In the case of both strains, the antimutagenic effects could be linked to a high content of flavanols and flavonols, considering the evidence on flavonoids and decreased mutagenic activity of the standard mutagens. Based on our knowledge, the antimutagenic evaluation of leaves from commercial blueberry cultivars has never been the subject of a research paper; therefore, this has valuable novelty for the current knowledge in the field. Besides this, the literature is poor in studies evaluating this specific features of blueberry fruits or/and leaves. In the study of Smith et al. [26], the antimutagenic capacity of several berries was evaluated, including the rabbiteye blueberry, the Tifblue cultivar, and the Premier cultivar. The reported antimutagenic inhibition was 24% for the Premier cultivar in ethanol anthocyanin-rich extract, and 34% in methanol extract, while for the Tifblue cultivar, it was 43% in ethanol anthocyanin-rich extract. Considering the recent review paper on flavonoids’ bioactivity [81], the plant flavonoids contribute significantly to the antimutagenic capacity.

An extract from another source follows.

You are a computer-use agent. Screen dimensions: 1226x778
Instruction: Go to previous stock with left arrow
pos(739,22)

Based on our findings, the leaf extracts of the six Romanian cultivars do have a significant content of phenolic compounds, with a possible role in the biological profile of the tested hydroethanolic extracts. Moreover, they also contain procyanidins, which are well-known for their good antioxidant capacity, with direct impact in both in vitro and in vivo antibacterial and antimutagenic capacities [22]. These findings underline these leaves’ potential as a safe and useful alternative for the prevention of mutations, and as a promising source of antimutagenic compounds.

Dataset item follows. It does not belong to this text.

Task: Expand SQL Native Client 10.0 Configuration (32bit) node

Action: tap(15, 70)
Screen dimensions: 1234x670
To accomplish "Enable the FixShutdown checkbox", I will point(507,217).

The first step in cancer formation is damage occurring to the genome of a somatic cell, resulting in a mutation in an oncogene or a tumor-suppressor gene. Therefore, the ability to inhibit the production of mutations by different direct-acting mutagens is an important step in the use of plant extracts in medical applications, such as cancer prevention [26]. Moreover, as flavonoids can support apoptosis in different cancer cells, in particular, quercetin represents an important anticancer compound against prostate and breast cancers [82,83].

4. Conclusions

In summary, the overall results suggest that blueberry leaf extracts are a rich source of potent phenolic antioxidants. Our findings have demonstrated that, whilst they are detrimental to several controlled environmental factors (soil, irrigation) and have only one growing season, cultivars significantly influence the phenolic composition and content, and the antioxidant and antimutagenic capacities of V. corymbosum L. leaves, whereas the antimicrobial activity was mostly strain-dependent. However, other stress factors, such as temperature and solar exposition, had their particular influence in the polyphenolic synthesis, but were not investigated in the present paper. The findings regarding the phenolic compounds indicated that even whilst they are similar for all of the six cultivars, the concentrations and proportions differ, whereas anthocyanins were found only in half of the examined varieties leaves. The best-represented subclasses in terms of the number of phenolic compounds were flavanols and flavonols, with rutin as the major compound, while the most abundant group in terms of the highest levels, for all six varieties, was represented by hydroxycinnamic with feruloylquinic acid as the major compound. Toro, Elliot, and Nelson had higher antioxidant capacities than the other three cultivars. Blueberry leaf extracts had high antibacterial activity and less antifungal capacity, and significant antimutagenic capacity towards Salmonella typhimurium TA98 and TA100 strains, with Toro leaf as the best candidate. This study contributes to the current knowledge in the field of the blueberry leaf’s chemical and biological profile, exploring the most commercialized varieties, offering alternative sources of health-related compounds for the medical and pharmaceutical sectors.